A gota de água
A gota de água
Na memória trago uma música de Chico Buarque; no fundo do peito o desejo de voltar para casa.
Sozinho no carro, digo em voz alta: “Espero ter um par de braços à minha espera.”
Sabes, amor, começo a ceder à tentação de ficar encantado com o que me rodeia.
Nunca tinha visto o firmamento tão imponente como nesta estrada do Kwanza Sul.
O céu é maior, mais concreto, visto deste ponto da estrada.
Antes, amor, antes do nosso fim, gostavas de ver as estrelas comigo.
Estas estrelas...
Por um segundo fico sem palavras...
A distância que me separa de ti não é esta. É a distância das tuas palavras, das tuas palavras de ontem, quando nos despedimos.
Agora, nesta estrada, sempre a mesma música, o mesmo poema:
“Já lhe dei meu corpo, minha alegria
Já estanquei meu sangue quando fervia”
A estrada longa e perfilada pela natureza verde e húmida no meu peito; a tua expressão desiludida, a tua cara de não-amor.
Sabes, amiga, hoje a minha viagem é para um lugar bem mais distante daquele que nós juramos um ao outro.
“Olha a voz que me resta
Olha a veia que salta
Olha a gota que falta
Para o desfecho da festa”
Hoje, nesta estrada, pergunto-me sobre o nosso amor, o nosso amor confidente, reservado e íntimo.

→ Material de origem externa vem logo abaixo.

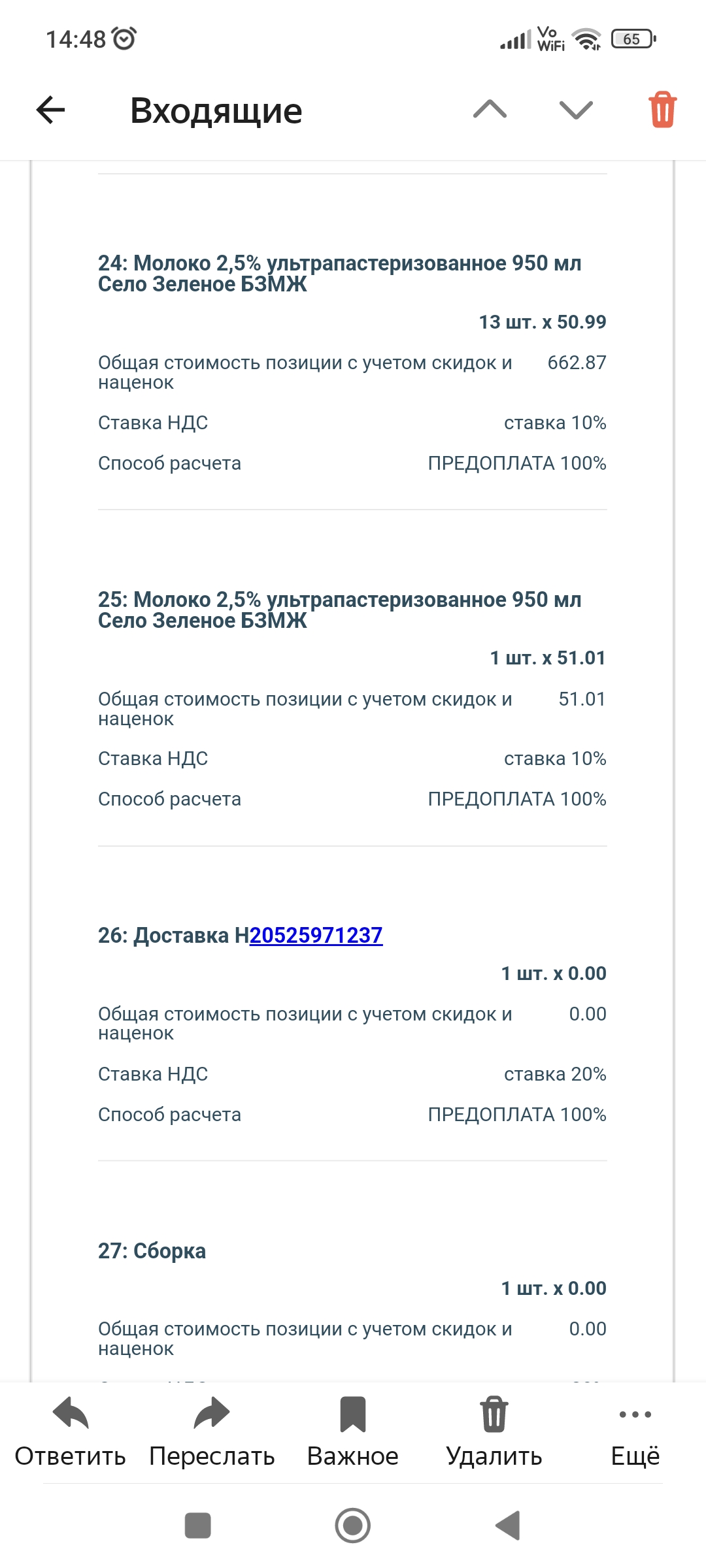Tap the Reply arrow icon
706x1568 pixels.
point(70,1414)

Viajo para longe a teu pedido, para longe por minha vontade.
“Por favor,
Deixa em paz o meu coração,
Que ele é um pote até aqui de mágoa,
E qualquer desatenção,
Faça não,
Pode ser a gota de água”
Hoje, nesta viagem, fico sem palavras.
Devo ter gasto todos os meus argumentos, todo o meu amor, toda a tua paciência, todo o nosso encanto.
Esta minha viagem é a nossa última viagem, o nosso fim de estrada.
Preferia que esta música me saísse da cabeça, que a tua imagem me saísse do peito, que esta viagem não tivesse começado porque, amor, “pode ser a gota de água”.